Pottery found at Khirbet Qana from nearby Shikhin and Kefar Hananya show that trade at Khirbet Kana would have been largely local or regional. Fields for cultivation on the west side of Khirbet Qana, along with tax records detailing taxes on crops from the 16th century serve as evidence that Khirbet Qana relied in part on agriculture.

==Inhabitants==
The excavations of both a Jewish Synagogue and a Christian place of pilgrimage and worship reveal that Khirbet Qana was an important location for both religious groups, with a population of primarily Jewish inhabitants in earlier periods, such as the Roman and Hellenistic periods. Coins found at the site serve as evidence that the Khirbet Qana was under Maccabean influence by the 1st century BC, though at this time no Maccabean buildings have been found at the site.
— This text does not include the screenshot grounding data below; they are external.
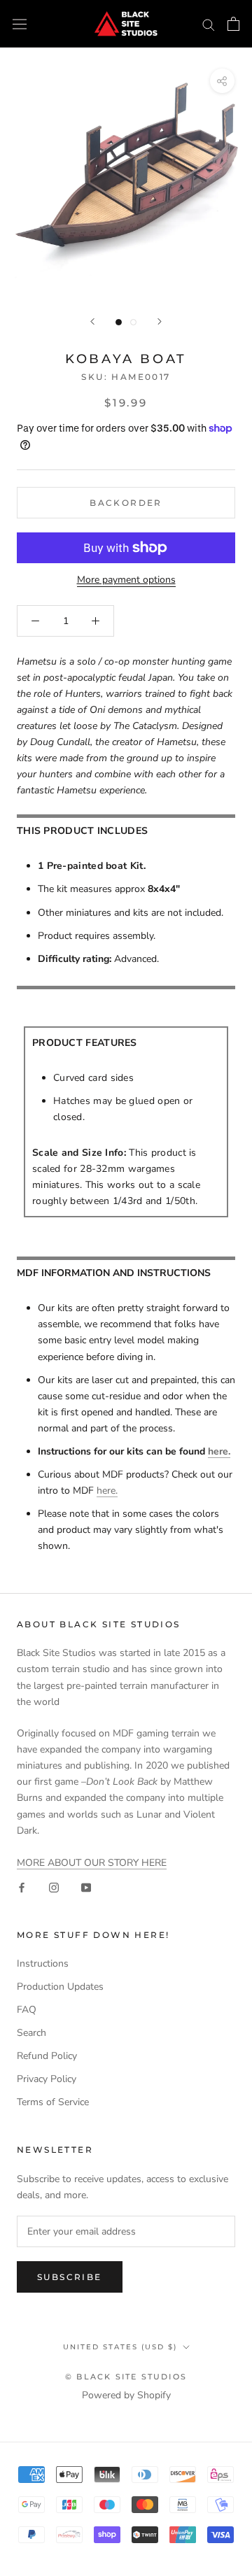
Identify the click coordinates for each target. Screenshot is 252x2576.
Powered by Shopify (126, 2395)
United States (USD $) (120, 2346)
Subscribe (69, 2277)
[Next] (160, 321)
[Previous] (92, 321)
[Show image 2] (133, 322)
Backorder (126, 502)
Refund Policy (47, 2055)
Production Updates (60, 1986)
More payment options (126, 579)
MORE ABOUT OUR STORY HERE (92, 1862)
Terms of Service (53, 2102)
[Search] (208, 24)
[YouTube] (86, 1886)
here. (219, 1451)
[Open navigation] (20, 24)
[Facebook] (22, 1886)
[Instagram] (54, 1886)
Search (31, 2032)
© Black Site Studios (126, 2377)
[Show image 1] (118, 322)
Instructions (43, 1963)
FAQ (26, 2009)
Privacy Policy (46, 2079)
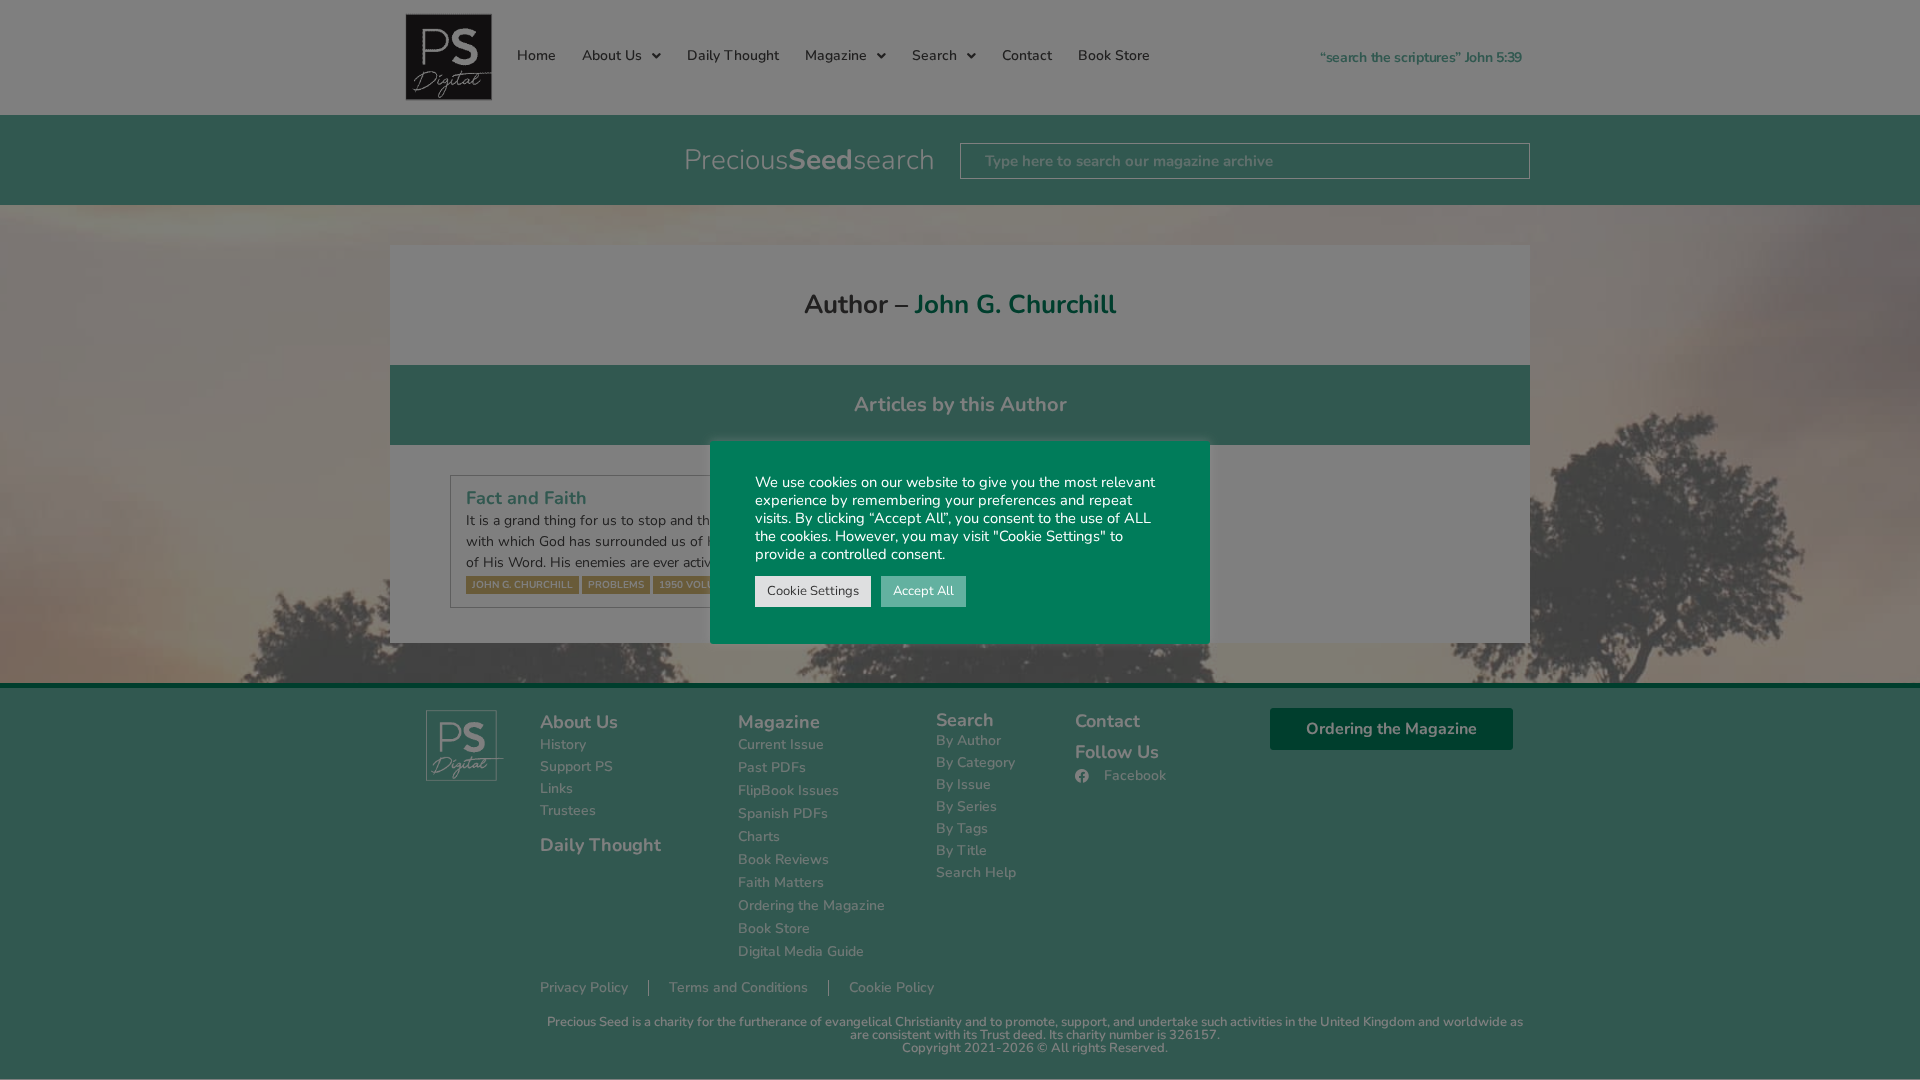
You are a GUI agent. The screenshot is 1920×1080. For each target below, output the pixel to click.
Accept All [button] (923, 591)
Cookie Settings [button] (813, 591)
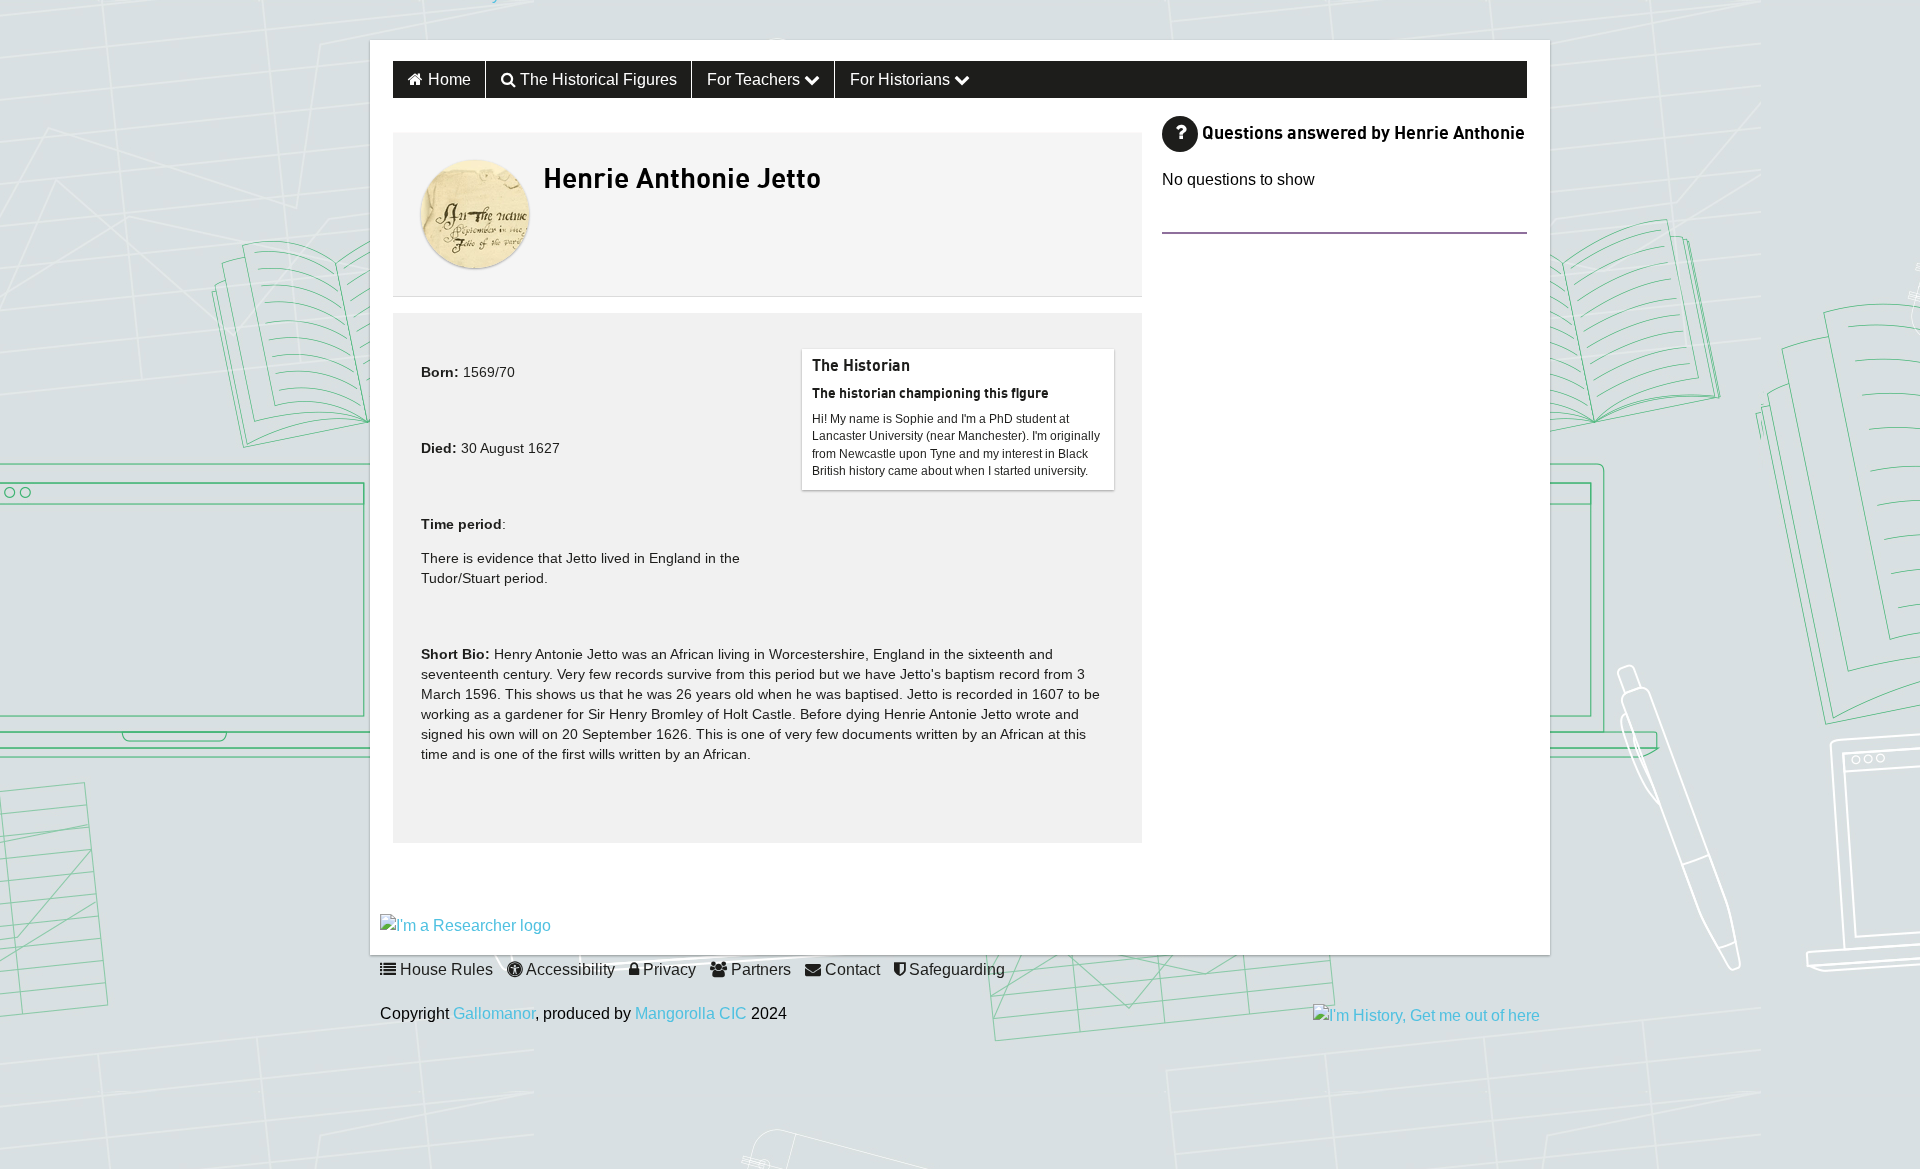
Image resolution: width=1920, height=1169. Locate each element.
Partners (759, 969)
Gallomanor (494, 1013)
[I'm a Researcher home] (465, 924)
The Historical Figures (596, 79)
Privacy (667, 969)
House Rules (444, 969)
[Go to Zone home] (489, 20)
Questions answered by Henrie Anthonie (1363, 134)
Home (449, 79)
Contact (850, 969)
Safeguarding (955, 969)
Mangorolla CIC (691, 1013)
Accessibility (569, 969)
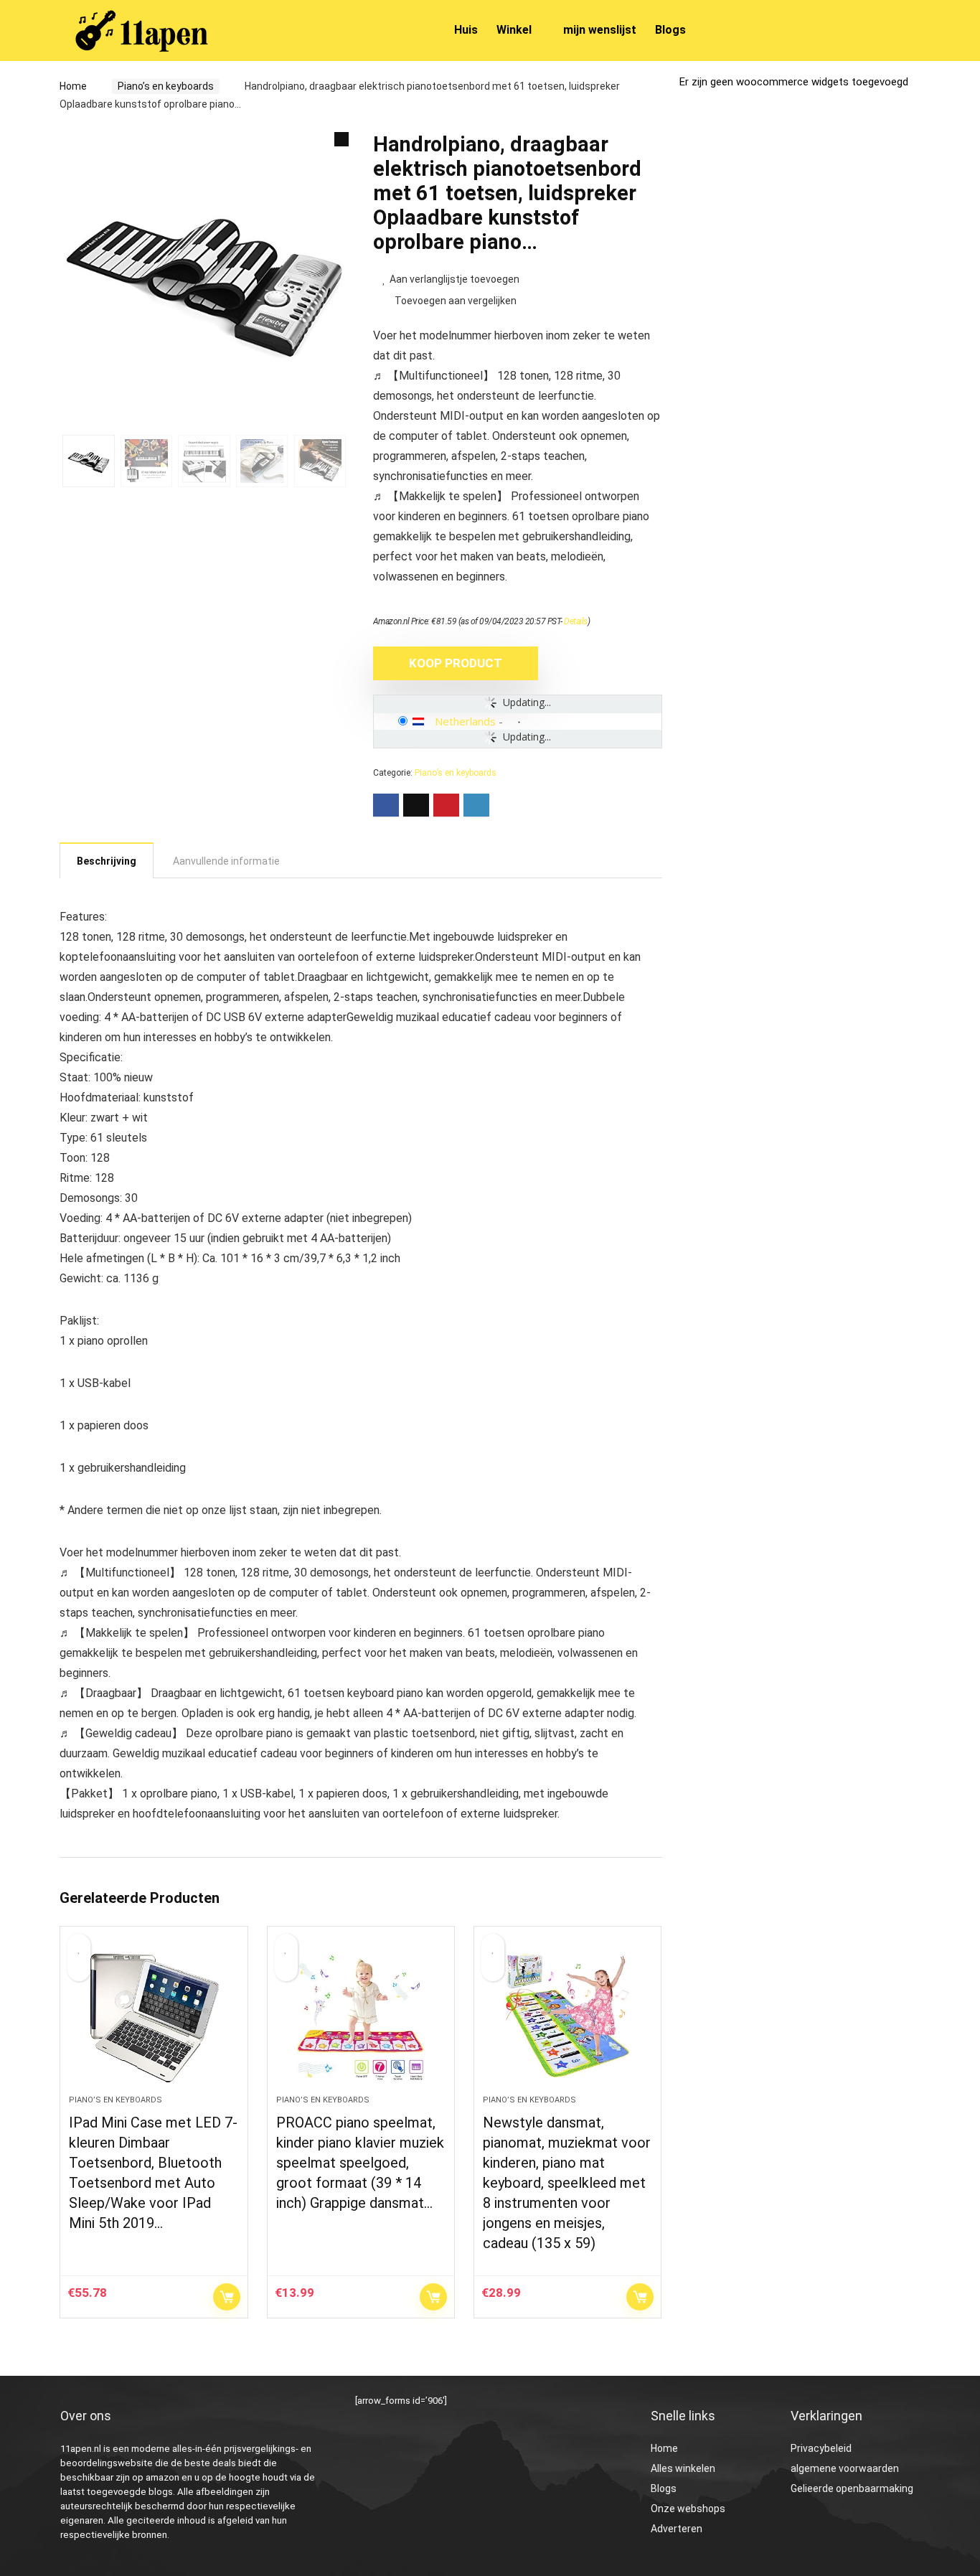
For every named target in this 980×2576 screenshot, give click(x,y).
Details (576, 621)
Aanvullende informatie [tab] (226, 861)
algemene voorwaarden (845, 2468)
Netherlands (465, 721)
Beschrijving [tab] (106, 861)
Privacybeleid (821, 2448)
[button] (341, 139)
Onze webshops (688, 2508)
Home (73, 86)
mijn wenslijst (599, 30)
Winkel (514, 30)
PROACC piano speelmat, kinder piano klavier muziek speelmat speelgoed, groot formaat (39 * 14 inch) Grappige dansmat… (360, 2162)
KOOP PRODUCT (455, 663)
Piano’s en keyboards (166, 86)
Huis (466, 30)
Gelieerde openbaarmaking (852, 2488)
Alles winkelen (683, 2468)
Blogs (670, 30)
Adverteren (676, 2528)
During the period of the Crusades, Christian pilgrims visited Khirbet Qana, though it is unclear if they ever lived there.

==In later years==
A lack of coinage from the late 4th to early 5th centuries may indicate a decline in Khirbet Qana, but the town shows signs of expansion and growth during the Late Byzantine period (late 5th to 7th centuries). The latest date for a coin found at Khirbet Qana is 613, and it was likely abandoned during the first half of the 7th century, during which time Galilee underwent invasion (614) and re-conquest (628) from Persia, prior to the Arab conquest (639).
The acropolis at Khirbet Qana, however, was again occupied most likely from the late 7th century through the early 8th century, as evidenced by Arab pottery found across the area, as well as renovations to the public building on the acropolis, and an early Islamic fragment of pottery.